▸ PASSAGE PROVIDED:
--- --- ---

2026 Property Tax Rates: Non-Owner-Occupied Properties

If your property is rented out — or you own it but don’t live there — these are the rates that apply:

Annual Value (AV)

Tax Rate

Max Tax for This Band

First S$30,000

10%

S$3,000

Next S$15,000

12%

S$1,800

Next S$15,000

14%

S$2,100

Next S$15,000

16%

S$2,400

Next S$15,000

18%

S$2,700

Above S$90,000

20%

No limit

You’ll notice the starting rate here is already 10% on the first S$30,000. For investors with multiple properties, the non-owner-occupied schedule adds up quickly, especially when AVs are revised upward after a rental market uptick.

Real Examples: How Much Property Tax Will You Actually Pay?

Let’s make this concrete with a few real-world scenarios.

Example 1: HDB owner living in their flat, AV = S$12,000

Using owner-occupied rates:

  • First S$8,000 at 0% = S$0
  • Remaining S$4,000 at 4% = S$160
  • Total annual property tax = S$160

That’s S$13.30 a month. Not significant for most households.

Example 2: Condo owner living in unit, AV = S$60,000

  • First S$8,000 at 0% = S$0
  • Next S$47,000 at 4% = S$1,880
  • Remaining S$5,000 at 6% = S$300
  • Total annual property tax = S$2,180

Around S$182 a month. Still manageable.

Example 3: Condo fully rented out (investor), AV = S$60,000

Using non-owner-occupied rates:

  • First S$30,000 at 10% = S$3,000
  • Next S$15,000 at 12% = S$1,800
  • Remaining S$15,000 at 14% = S$2,100
  • Total annual property tax = S$6,900

See the difference? The same property with an AV of S$60,000 costs S$2,180 if you live in it and S$6,900 if you rent it out. That’s a gap of S$4,720 every year — which is a number worth knowing before you commit to an investment strategy.

Example 4: Luxury condo rented out, AV = S$120,000

  • First S$30,000 at 10% = S$3,000
  • Next S$15,000 at 12% = S$1,800
  • Next S$15,000 at 14% = S$2,100
  • Next S$15,000 at 16% = S$2,400
  • Next S$15,000 at 18% = S$2,700
  • Remaining S$30,000 at 20% = S$6,000
  • Total annual property tax = S$18,000

For luxury condo for sale investors renting out high-AV properties, property tax is a meaningful cost that needs to sit inside your return calculations from day one. If you’re working through investment numbers, our property investment advisory can help you model the full cost picture including property tax before you commit.

--- --- ---

▸ GIVEN INFORMATION:
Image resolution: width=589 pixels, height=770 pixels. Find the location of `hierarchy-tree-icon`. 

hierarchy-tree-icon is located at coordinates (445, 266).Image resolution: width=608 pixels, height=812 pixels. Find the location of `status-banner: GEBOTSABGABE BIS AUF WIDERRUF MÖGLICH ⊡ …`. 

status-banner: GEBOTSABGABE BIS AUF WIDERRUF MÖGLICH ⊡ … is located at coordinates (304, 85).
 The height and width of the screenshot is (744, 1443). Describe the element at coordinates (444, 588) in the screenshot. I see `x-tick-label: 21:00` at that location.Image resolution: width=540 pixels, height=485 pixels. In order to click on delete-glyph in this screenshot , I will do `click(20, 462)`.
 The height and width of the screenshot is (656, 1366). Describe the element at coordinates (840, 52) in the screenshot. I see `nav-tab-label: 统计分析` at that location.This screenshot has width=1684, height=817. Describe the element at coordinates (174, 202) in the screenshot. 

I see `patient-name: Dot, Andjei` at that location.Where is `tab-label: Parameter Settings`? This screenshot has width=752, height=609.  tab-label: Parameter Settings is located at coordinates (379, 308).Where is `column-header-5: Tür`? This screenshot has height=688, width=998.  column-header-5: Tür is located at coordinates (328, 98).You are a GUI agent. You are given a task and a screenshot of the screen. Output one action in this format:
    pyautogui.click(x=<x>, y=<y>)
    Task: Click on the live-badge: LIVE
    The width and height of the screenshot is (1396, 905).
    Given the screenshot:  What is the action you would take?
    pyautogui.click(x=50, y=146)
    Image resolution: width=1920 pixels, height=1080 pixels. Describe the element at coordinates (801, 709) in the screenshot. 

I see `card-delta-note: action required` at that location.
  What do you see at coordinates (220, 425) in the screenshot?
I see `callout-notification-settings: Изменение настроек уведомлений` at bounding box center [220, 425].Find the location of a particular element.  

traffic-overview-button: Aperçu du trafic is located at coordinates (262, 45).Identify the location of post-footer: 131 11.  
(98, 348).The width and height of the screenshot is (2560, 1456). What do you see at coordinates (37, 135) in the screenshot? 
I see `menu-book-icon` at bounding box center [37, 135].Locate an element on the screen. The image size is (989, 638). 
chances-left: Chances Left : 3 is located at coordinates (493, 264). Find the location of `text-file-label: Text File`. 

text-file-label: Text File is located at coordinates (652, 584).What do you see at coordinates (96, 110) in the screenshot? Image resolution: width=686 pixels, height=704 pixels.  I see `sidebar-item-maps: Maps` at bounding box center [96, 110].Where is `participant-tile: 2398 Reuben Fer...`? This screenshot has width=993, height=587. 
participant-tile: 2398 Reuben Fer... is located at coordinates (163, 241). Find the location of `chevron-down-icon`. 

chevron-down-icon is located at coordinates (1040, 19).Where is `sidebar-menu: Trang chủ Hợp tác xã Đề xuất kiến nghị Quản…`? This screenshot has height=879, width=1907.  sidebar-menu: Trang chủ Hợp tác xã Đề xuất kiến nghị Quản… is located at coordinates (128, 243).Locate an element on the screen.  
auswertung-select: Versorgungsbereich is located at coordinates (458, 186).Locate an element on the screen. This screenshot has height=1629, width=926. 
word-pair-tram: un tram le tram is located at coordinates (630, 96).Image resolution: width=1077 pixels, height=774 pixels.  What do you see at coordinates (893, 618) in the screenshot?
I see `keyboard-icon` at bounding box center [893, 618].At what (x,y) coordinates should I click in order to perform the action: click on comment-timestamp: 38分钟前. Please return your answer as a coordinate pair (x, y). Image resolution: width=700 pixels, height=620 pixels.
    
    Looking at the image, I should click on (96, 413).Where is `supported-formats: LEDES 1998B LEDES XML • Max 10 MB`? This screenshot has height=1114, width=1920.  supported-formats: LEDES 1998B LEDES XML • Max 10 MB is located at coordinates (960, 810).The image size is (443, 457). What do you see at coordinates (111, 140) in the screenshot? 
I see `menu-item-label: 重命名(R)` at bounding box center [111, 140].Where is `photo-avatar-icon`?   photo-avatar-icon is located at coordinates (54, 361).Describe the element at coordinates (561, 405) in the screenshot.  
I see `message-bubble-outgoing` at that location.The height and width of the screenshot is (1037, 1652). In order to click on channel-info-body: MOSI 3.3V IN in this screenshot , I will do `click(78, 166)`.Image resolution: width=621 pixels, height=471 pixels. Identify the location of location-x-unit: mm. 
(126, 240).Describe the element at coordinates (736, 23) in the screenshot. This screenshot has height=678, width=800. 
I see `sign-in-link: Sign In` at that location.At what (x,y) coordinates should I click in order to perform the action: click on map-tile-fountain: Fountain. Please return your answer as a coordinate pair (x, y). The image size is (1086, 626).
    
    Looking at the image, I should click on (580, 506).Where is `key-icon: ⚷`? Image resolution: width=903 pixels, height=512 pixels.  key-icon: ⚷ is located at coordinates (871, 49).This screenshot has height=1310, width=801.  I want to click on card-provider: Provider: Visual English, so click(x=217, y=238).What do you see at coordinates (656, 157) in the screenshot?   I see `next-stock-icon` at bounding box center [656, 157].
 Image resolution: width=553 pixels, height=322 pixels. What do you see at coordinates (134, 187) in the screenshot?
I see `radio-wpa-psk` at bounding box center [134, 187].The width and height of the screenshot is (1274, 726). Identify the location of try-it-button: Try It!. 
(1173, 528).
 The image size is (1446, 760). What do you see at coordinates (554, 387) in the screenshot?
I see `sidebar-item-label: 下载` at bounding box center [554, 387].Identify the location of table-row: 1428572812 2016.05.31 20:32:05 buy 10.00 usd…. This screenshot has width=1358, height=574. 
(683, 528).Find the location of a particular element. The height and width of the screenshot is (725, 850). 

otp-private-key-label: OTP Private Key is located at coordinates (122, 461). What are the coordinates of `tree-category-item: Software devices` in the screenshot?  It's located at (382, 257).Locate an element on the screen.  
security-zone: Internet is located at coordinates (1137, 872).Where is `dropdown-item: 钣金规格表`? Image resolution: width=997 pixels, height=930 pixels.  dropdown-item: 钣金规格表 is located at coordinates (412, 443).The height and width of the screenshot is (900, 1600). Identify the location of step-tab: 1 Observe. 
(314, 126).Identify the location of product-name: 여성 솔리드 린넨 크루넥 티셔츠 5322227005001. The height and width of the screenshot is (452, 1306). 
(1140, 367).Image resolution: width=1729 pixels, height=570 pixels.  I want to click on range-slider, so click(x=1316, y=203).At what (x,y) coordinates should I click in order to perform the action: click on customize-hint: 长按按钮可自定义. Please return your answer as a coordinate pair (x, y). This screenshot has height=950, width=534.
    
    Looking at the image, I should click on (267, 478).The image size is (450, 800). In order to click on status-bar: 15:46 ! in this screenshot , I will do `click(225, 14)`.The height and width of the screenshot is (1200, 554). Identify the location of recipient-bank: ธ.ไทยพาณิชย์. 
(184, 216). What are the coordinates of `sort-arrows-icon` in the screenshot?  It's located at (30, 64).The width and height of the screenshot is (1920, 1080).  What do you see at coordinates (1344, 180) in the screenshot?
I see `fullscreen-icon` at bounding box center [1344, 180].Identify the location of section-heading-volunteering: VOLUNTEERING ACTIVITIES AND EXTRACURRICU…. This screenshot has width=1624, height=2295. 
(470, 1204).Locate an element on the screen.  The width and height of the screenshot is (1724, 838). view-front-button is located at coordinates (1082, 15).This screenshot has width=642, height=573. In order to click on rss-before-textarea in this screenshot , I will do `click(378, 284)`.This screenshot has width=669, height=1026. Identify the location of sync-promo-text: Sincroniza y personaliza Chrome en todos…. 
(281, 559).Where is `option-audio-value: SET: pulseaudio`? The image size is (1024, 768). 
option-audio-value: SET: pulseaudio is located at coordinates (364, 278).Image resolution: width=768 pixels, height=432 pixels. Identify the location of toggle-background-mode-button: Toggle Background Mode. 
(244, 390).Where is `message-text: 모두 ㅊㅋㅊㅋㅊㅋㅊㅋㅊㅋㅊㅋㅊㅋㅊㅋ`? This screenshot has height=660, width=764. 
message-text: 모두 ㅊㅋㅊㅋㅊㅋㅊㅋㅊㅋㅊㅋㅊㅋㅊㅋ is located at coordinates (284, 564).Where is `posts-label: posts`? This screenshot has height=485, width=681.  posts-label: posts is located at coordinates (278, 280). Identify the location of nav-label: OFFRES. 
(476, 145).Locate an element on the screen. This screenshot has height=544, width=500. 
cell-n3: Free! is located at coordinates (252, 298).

--- --- ---

▸ PROBLEM SET:
a: From the property tax passage, copy the part starting with "See the difference?" and going on through "an investment strategy." word for word.
b: Rewrite the paragraph in the property tax passage that begins "See the difference?" more briefly, keeping its main figures.

▸ OUTPUTS BY TASK:
a:
See the difference? The same property with an AV of S$60,000 costs S$2,180 if you live in it and S$6,900 if you rent it out. That’s a gap of S$4,720 every year — which is a number worth knowing before you commit to an investment strategy.

b: For a property with an AV of S$60,000, the annual property tax is S$2,180 if the owner lives in it and S$6,900 if it is rented out. That yearly gap of S$4,720 is worth knowing before choosing an investment strategy.